Two good examples from my neighborhood are Patan Road (Way: ถนน ป่าตัน (20262778) that runs along the west side of the Ping River and its east side counterpart, an unnamed residential road, Way: 20267994. Both are smooth, wide highways that connect ชม.3029 and the Superhighway and consequently carry much traffic. Both were at one time probably smaller residential highways that have, over the years, been joined, straightened, and improved so they look continuous.

Tagging them tertiary would give them more visibility and indicate their usefulness, and popularity, as a route despite having no official number designation.

Opinions please. Is this something we can live with? Is it a good idea?


I think this is pretty much an issue of urban road classification, which so far hasn’t really been given much consideration. Most roads and streets in urban areas are looked after by local governments, and thus don’t fall under the wider national and provincial classification schemes. However, in larger cities, they often serve considerable amounts of traffic and are quite important to the network. It’s natural that the map should reflect these roads’ importance, even if they are locally administered.
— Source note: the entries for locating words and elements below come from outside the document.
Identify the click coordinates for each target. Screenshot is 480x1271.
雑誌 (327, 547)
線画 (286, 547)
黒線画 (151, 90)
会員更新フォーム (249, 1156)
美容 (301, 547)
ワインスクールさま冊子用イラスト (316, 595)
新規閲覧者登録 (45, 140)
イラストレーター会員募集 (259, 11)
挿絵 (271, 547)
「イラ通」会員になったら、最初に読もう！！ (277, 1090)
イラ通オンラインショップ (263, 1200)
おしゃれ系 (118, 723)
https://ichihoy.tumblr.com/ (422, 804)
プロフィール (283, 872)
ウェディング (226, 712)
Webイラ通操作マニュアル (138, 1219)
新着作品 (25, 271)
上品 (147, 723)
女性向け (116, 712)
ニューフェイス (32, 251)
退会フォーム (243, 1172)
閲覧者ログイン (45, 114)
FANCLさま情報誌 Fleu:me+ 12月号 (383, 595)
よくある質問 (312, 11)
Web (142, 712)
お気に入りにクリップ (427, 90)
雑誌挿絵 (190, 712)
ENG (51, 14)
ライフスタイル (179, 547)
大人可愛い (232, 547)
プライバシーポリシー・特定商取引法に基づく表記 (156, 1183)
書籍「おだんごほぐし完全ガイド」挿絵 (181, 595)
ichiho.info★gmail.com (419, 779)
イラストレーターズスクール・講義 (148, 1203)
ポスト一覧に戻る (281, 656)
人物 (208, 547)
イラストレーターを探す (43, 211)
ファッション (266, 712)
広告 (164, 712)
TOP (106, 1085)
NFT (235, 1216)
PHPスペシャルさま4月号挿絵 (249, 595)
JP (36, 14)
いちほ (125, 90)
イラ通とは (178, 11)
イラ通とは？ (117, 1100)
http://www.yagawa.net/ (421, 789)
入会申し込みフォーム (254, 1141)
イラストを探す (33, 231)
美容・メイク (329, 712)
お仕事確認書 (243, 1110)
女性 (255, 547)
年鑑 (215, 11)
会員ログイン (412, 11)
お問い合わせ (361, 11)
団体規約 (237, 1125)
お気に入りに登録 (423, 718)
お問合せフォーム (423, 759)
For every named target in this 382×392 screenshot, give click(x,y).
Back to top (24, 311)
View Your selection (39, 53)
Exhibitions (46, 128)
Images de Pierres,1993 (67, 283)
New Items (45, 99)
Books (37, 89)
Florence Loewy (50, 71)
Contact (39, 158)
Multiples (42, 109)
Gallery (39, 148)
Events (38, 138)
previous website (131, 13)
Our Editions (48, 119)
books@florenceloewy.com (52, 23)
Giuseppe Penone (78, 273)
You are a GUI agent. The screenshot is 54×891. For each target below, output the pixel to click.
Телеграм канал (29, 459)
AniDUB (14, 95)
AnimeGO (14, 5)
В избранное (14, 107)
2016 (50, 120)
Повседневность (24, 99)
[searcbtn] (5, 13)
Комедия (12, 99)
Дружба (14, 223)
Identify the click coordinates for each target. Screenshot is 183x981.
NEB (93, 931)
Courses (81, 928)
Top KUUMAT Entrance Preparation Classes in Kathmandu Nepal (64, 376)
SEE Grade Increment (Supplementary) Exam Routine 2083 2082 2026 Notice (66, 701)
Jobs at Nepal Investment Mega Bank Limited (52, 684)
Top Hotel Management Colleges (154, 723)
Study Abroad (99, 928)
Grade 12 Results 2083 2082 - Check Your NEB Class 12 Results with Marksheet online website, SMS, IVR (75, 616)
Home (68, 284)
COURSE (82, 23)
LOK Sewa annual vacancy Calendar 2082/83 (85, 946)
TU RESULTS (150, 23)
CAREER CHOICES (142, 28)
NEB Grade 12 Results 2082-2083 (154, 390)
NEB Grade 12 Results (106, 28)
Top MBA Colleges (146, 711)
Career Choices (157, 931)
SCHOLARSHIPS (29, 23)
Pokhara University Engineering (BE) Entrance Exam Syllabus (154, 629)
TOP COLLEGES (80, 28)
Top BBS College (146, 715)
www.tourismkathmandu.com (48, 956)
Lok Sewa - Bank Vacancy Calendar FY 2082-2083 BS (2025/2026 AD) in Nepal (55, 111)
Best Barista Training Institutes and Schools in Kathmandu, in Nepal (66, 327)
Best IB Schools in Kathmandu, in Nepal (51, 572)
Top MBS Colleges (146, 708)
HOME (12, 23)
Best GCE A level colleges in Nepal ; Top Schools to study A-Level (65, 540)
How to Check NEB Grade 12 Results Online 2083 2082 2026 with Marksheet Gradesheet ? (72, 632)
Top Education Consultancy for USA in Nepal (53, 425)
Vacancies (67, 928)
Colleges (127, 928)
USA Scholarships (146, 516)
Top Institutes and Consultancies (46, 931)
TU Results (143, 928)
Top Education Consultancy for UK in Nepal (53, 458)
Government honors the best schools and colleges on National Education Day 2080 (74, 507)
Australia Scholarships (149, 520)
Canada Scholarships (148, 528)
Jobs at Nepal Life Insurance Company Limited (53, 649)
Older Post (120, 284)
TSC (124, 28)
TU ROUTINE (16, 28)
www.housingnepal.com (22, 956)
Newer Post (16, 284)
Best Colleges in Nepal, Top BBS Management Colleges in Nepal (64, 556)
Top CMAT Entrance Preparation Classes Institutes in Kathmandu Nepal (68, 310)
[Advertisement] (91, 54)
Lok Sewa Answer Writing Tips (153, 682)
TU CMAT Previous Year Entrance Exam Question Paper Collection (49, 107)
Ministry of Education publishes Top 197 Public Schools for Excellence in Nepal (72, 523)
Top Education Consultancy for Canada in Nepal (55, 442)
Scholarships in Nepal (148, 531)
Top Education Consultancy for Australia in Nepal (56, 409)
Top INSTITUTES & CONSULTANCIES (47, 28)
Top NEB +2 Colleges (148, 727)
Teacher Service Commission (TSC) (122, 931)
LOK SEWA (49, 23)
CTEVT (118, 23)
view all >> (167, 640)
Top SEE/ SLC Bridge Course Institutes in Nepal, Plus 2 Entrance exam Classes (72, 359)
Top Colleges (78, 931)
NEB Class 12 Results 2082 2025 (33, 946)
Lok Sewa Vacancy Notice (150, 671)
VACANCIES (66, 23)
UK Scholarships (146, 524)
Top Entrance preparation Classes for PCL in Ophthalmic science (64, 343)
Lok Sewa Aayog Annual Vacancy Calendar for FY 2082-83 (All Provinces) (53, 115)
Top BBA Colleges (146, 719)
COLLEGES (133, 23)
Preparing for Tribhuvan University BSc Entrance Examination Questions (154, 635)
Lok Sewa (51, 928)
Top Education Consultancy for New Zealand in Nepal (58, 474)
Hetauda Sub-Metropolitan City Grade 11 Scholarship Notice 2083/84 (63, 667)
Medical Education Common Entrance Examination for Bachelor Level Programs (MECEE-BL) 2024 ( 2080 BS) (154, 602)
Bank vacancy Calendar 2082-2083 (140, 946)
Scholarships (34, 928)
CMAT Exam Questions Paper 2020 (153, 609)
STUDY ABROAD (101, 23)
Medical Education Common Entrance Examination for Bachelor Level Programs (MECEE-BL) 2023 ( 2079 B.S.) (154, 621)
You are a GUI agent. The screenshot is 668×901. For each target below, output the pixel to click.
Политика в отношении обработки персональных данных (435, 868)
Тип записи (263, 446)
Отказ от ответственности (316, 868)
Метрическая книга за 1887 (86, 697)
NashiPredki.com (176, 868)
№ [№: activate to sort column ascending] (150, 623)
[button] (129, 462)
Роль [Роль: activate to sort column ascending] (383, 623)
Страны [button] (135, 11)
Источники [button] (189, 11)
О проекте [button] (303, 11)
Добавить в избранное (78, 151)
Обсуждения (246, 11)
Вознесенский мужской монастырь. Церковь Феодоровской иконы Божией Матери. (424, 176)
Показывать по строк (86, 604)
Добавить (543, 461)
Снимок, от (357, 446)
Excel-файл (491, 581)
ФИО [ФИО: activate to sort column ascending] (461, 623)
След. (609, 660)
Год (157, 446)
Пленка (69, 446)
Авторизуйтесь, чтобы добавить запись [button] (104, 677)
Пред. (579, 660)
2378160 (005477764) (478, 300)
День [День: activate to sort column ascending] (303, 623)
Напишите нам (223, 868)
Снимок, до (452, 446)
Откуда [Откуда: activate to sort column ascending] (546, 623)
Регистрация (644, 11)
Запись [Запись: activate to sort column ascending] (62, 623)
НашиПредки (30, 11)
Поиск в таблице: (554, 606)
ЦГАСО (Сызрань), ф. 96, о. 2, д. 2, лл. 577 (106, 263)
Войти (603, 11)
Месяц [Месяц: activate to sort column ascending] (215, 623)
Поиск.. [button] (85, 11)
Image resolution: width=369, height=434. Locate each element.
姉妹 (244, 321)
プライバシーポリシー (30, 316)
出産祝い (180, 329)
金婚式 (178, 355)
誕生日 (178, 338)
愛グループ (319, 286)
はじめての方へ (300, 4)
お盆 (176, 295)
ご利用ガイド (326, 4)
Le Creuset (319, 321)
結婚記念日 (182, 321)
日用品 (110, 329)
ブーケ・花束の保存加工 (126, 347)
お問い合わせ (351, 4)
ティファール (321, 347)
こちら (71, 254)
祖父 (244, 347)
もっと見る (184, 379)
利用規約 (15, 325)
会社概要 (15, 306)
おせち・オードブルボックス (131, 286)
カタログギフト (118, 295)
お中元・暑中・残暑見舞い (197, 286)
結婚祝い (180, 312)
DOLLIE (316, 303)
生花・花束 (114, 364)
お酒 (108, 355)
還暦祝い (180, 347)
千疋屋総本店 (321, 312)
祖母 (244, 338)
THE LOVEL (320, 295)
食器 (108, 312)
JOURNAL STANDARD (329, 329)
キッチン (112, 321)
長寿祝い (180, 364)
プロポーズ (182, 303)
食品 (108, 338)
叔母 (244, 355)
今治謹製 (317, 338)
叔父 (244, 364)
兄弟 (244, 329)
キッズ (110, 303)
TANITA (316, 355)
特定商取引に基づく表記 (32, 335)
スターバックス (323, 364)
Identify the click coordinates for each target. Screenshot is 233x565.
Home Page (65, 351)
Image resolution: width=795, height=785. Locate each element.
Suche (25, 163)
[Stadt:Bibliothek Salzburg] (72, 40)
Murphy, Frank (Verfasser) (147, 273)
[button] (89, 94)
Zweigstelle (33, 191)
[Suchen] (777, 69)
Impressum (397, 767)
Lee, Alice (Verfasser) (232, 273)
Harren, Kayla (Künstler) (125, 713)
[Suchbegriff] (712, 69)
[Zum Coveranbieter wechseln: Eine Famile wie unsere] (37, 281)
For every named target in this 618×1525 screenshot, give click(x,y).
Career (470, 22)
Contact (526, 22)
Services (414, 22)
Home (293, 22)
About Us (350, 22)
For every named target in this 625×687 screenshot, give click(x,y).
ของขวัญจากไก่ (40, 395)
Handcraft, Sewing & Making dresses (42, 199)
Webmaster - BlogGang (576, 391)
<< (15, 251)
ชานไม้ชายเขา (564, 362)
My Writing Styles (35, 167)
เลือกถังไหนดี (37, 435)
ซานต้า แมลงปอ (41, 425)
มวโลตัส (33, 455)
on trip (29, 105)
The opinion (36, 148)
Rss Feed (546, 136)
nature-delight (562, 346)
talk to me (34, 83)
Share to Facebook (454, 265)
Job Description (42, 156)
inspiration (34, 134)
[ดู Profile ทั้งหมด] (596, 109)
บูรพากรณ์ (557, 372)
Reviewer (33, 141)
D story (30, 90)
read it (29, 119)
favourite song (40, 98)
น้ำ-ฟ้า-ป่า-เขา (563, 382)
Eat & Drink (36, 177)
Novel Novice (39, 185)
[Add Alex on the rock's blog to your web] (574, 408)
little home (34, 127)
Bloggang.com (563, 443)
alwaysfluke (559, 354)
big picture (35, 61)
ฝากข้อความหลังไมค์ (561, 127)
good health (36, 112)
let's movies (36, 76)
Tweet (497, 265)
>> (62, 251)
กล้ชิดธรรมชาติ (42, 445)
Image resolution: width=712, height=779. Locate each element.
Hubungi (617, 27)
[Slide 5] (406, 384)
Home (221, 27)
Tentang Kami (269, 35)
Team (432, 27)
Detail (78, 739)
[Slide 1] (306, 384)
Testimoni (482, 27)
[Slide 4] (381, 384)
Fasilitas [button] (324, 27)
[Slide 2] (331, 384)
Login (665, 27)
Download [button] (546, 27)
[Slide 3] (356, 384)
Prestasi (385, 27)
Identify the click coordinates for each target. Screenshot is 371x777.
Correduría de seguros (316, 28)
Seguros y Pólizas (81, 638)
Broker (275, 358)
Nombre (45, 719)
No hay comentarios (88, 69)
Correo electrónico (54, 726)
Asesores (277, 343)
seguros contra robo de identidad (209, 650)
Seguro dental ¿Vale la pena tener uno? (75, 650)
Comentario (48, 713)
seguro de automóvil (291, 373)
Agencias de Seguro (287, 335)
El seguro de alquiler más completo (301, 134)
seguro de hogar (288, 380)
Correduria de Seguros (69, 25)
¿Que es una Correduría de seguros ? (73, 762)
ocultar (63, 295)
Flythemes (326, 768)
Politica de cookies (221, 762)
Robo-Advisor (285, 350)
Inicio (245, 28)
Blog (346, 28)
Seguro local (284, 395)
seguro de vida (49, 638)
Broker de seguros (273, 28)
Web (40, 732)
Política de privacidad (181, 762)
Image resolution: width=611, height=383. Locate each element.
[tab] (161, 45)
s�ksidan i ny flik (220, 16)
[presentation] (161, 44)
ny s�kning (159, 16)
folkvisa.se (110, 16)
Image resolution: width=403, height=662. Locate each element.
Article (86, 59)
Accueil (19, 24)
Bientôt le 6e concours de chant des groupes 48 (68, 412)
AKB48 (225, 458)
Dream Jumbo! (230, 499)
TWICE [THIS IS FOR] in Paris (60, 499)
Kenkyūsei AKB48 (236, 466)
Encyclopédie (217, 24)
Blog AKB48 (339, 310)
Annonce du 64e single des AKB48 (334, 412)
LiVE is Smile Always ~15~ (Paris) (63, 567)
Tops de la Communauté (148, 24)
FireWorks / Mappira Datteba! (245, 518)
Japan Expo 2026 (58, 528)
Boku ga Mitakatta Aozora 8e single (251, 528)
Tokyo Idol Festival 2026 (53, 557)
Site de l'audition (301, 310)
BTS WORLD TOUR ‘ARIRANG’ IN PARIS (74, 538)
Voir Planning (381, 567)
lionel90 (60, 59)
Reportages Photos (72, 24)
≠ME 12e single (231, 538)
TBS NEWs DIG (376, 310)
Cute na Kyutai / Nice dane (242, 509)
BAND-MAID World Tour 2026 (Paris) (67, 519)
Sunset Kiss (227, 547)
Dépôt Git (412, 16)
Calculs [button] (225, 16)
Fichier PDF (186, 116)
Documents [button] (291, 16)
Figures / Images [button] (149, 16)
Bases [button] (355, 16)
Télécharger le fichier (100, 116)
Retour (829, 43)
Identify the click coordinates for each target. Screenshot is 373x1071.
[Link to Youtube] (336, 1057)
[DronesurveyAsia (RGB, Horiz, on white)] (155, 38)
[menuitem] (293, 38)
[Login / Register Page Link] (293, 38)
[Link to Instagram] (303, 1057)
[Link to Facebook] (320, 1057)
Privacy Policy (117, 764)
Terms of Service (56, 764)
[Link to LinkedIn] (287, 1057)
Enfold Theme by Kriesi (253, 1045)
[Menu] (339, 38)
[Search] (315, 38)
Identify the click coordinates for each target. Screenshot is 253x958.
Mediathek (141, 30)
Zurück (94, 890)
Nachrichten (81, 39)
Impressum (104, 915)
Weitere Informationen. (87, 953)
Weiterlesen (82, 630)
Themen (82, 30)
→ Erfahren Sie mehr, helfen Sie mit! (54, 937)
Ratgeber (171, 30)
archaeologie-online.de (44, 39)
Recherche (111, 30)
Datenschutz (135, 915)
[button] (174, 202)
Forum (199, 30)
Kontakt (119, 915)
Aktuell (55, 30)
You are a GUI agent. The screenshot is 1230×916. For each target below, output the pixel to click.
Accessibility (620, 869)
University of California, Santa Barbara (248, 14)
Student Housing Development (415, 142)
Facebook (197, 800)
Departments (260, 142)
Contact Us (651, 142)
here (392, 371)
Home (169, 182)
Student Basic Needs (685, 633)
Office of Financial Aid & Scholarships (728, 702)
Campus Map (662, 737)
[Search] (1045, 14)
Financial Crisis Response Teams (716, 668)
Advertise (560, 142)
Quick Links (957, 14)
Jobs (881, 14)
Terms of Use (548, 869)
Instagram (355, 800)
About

I’ve previously asked on the help forum for advice on the subject, and the responses indicated that without official sources as a guide, classification will mostly have to depend on local knowledge of the roads’ importance. This probably means each city will need its own discussion, but we could probably come up with some general guidelines.

The answer given to your question on OSM Help suggests, to me at least, that the highways in question here could be tertiary. If we were to reword the Wiki slightly that might be a good first step:

  • is a connector, that is, it connects two or more villages/hamlets or larger highways

and possibly add:

  • carries larger amounts of traffic at higher speed than nearby residential highways

In reality, I think the definition has already changed but this has not been done systematically nor reflected in the Thailand Wiki.

I’ll wait to see if any other comments emerge before doing anything else.

Thanks again, Paul.



That’s what I’ve decided as well. I guess I’m guilty of wanting to map for the renderer to some extent because when I’m browsing my Garmin maps while creating routes, I sometimes want to locate the faster, smoother highways. The plain fact is, tertiary highways grab my attention while unclassified ones do not.

Plus, the definition of unclassified leaves a lot to be desired. Not specific enough to make a decision IMO :

At any rate, if a highway has tertiary characteristics as outlined above and in the Wiki, that’s the deciding factor. I’ll be tagging those tertiary regardless of what the Thai Highway Department does, or doesn’t do.